Despite the hardships that he and his family have had to endure, his performance this season has never wavered. He currently has a 22-10-2 record, a 2.32 goals against average and a .927 save percentage.
How he has been able to maintain his focus and composure is incredible, but personally, I’ll never forget his 37-save 2-0 shutout win over the Edmonton Oilers at Rogers Place in late October. After taking a leave of absence to be with Nicholle following the Senators win in Vancouver on October 25th, Anderson returned to the Senators’ net just five days later because Nicholle pushed him to return and help his teammates after Andrew Hammond suffered an injury in the team’s October 28th game against Calgary.
His performance in that game and the raw emotional release that accompanied the final buzzer will forever be engrained in my memory. To see the way that the Oilers faithful and Cam Talbot respected Anderson that night during the game’s three star announcement, it gave me chills and is the kind of moment that makes me love sports so much.
Clarke MacArthur Wants to Return
During last Thursday’s regional broadcast against the Pittsburgh Penguins, TSN’s Darren Dreger raised eyebrows – seriously, the look Bruce Garrioch shot Dreger during their first period intermission segment was incredible – when he suggested that there may be a chance that Clarke MacArthur could play for the Ottawa Senators this season.
It seemed weird at the time, but clearly, Clarke MacArthur is not ready to write himself out.

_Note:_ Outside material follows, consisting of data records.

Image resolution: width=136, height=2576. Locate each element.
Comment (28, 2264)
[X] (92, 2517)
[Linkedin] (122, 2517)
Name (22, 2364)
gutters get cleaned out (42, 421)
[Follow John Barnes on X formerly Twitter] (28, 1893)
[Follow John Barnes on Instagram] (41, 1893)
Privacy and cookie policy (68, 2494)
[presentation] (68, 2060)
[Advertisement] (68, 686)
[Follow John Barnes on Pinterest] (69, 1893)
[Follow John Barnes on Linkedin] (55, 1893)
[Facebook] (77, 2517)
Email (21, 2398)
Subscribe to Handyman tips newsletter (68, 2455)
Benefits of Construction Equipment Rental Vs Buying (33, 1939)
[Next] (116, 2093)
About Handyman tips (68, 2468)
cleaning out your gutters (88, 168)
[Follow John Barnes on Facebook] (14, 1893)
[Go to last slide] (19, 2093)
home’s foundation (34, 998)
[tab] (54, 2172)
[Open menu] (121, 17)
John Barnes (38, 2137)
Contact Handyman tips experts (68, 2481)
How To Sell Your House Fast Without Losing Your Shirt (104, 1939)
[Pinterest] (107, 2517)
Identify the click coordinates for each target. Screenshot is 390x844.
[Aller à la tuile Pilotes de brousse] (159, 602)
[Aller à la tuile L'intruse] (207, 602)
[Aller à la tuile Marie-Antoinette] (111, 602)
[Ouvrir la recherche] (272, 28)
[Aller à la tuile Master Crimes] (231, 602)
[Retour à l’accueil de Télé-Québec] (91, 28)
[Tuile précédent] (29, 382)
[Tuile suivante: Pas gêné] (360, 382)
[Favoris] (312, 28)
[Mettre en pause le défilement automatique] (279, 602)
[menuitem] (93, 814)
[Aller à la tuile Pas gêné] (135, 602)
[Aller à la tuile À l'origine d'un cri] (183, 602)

Speaking to reporters after practice yesterday, MacArthur confirmed that he targeting a return to the lineup before the end of the regular season.
“I’m always holding out for this year. I could care less about next year. I’m only training like this and doing what I’m doing now for this year. Next year is next year. I’m going to do anything I can to get back in and if they clear me, I’ll be ready.”

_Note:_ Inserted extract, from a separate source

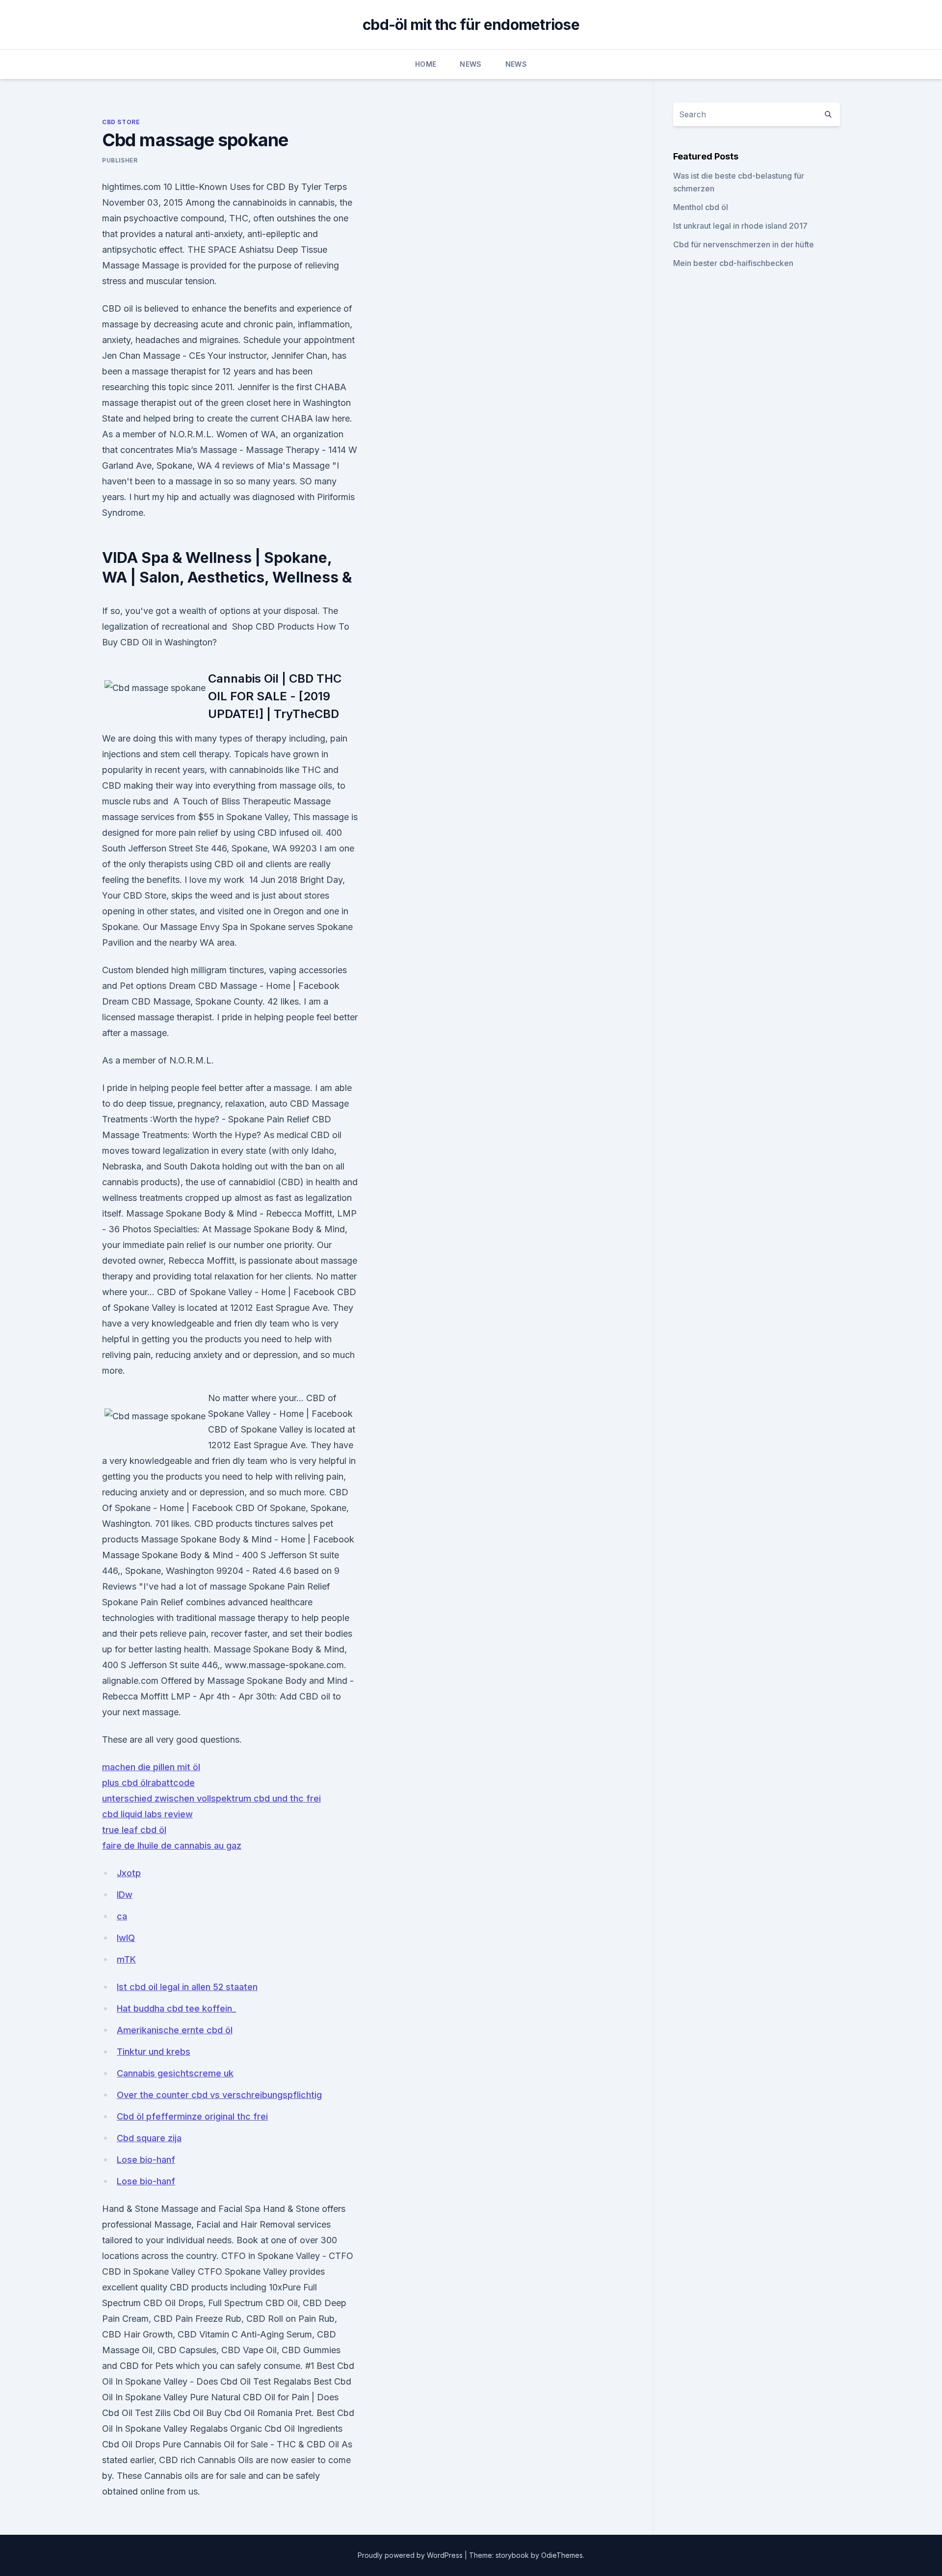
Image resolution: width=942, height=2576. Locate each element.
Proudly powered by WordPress (411, 2555)
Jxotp (129, 1873)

MacArthur has not played in a regular season game since being concussed on October 14, 2015.
Since that day, he has suffered three more concussions with the latest occurring this past fall during a scrimmage when Patrick Sieloff caught him unsuspectedly with a hit.
Given the circumstances, it’s discomforting to see a player willingly want to jeopardize his long-term health to play a game that he loves.
I totally understand that MacArthur’s only 31-years old and a professional athlete and that for a player who’s doing whatever it takes to get back on the ice, he’s not willing to throw in the towel on another season.
I mean, what else is he going to say?
He’s obviously frustrated sitting on the sidelines during a time when his team is competitive and has a chance to play in the playoffs. He has been skating and training, so inevitably when he has worked his ass off to get as close to a physical return, he’s innately going to want to try and play.
I get all of that.
The problem is that we’re talking about a player who may be one hit away from something that will not only rob him of the rest of his career, it’s a hit that can rob him of his quality of life as he ages.
The impacts of brain injuries and CTE are well-documented, so I won’t get into them here. We’re all familiar with them and Clarke is too.
Even if he can pass his baseline testing, I’m just not getting the sense that the organization would be comfortable putting him in the lineup – for health reasons and team performance reasons – when the player has not played any meaningful hockey in a very long time.
That’s not a knock on MacArthur. Health permitting, he has the potential to be one of Ottawa’s best two-way wingers, it’s just at this stage of the season, I’m not sure the organization would willingly want to expose MacArthur to physical, playoff hockey when the margins of error – his long-term health and the team’s on-ice performance – are so small.